L’ÉCOLE EMPORTÉE T.1
漂流教室 – Japon – 1972
Genre : Horreur
Scénariste : Kazuo Umezu
Illustrateur : Kazuo Umezu
Editeur : Glénat
Pages : 368 pages
Date de Sortie : 07 juillet 2021
LE PITCH
Le manga le plus célèbre de Kazuo Umezz narre la disparition brutale d’une école primaire et de tous ses occupants, mystérieusement projetés dans un monde désertique, dépourvu de vie, où le sable dispute à un ciel aux brumes obscures les limites incertaines de l’horizon noir. Complètement dépassés par la situation, les adultes chargés de la protection des enfants vont se révéler incapables d’assurer leur rôle. Certains laisseront libre cours à leur folie naissante, d’autres préféreront le suicide. C’est dans ce monde que les enfants, désemparés, à court de repères tant familiaux que géographiques, se devront à eux seuls de s’accorder l’espoir d’une survie improbable.
Échoués dans le temps
Seconde édition française pour le classique du manga d’épouvante, L’École emportée. Un survival éprouvant pour les élèves d’une école primaire confrontés à un monde dévasté. 50 ans après, le manga est toujours aussi tétanisant.

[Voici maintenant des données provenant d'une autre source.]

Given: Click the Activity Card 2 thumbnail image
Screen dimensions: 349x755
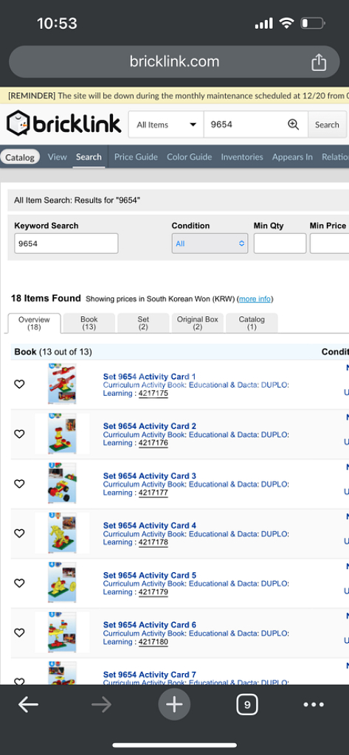Looking at the screenshot, I should (62, 434).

Pas encore reconnu à sa juste valeur par chez nous, Kazuo Umezu est pourtant hissé au japon quasiment au même niveau que le titan Osamu Tezuka. Deux auteurs apparus à la même époque, ayant connu les mêmes tragédies nationales, mais qui finalement auront exploré des branches du manga sensiblement différentes. Là où le premier se sera essayé à presque tous les genres possibles (presque), le second sera rapidement devenu le fer de lance, puis l’inspiration des générations suivantes, pour le manga d’horreur. Si on a pu trouver difficilement en France des traductions de Le Vœu maudit et La Maison aux insectes (Le Lézard noir) ou Baptism (Glénat), L’école emportée reste sa création la plus célébrée, déjà proposée en 2004 par Glénat dans sa collection mini Bunko (avec Urusei Yatsura et Black Jack), et réédité aujourd’hui dans un plus large format et en quatre volumes. Pas de soucis car les années qui passent ne semblent pas atteindre, ou à peine, cette aventure hors du temps qui aurait pu se dériver en aventure shonen avec son charmant héros, gamin difficile mais au grand cœur, si le récit ne s’était pas tourné vers une description tristement réaliste de la nature humaine.
Excursion scolaire
Transporté sans aucune explication (et on en n’aura jamais) dans un futur lointain où la terre a entièrement été transformée en désert nucléaire, les élèves d’une école vont devoir dépasser la peur, les désespoir et la faim pour espérer survivre. Surtout, ils doivent réussir à résister aux adultes, ici les professeurs ou le responsable de la cantine, révélant tous face à cette situation absurde et inconcevable, un niveau de lâcheté, de brutalité et d’égoïsme terrifiant. Un monde gangrené par les générations précédentes, toujours abîmé par les adultes représentants d’un ordre fragile mais autocratique, que les gosses doivent reconquérir et tenter de refaçonner… Non sans reproduire les échecs de leurs aînés comme dans le modèle Sa Majesté des mouches. Ici aussi rien n’est épargné aux jeunes héros, mais avec une violence redoublée, frontale et terminale, rendant certain passage certainement encore éprouvant aujourd’hui, non par de simples débordements sanglants, mais par le fatalisme de ces morts et la crudité de leurs illustrations. L’école emportée est fortement influencé par les traumatismes qu’a connu le Japon pendant et après la guerre, entre les bombardements, l’explosion nucléaire, la récession et l’occupation américaine, mais le manga est aussi surtout un reflet des remous sociétaux du pays dans les années 70, et plus largement de tous les mouvements de contestation de la décennie dans le monde.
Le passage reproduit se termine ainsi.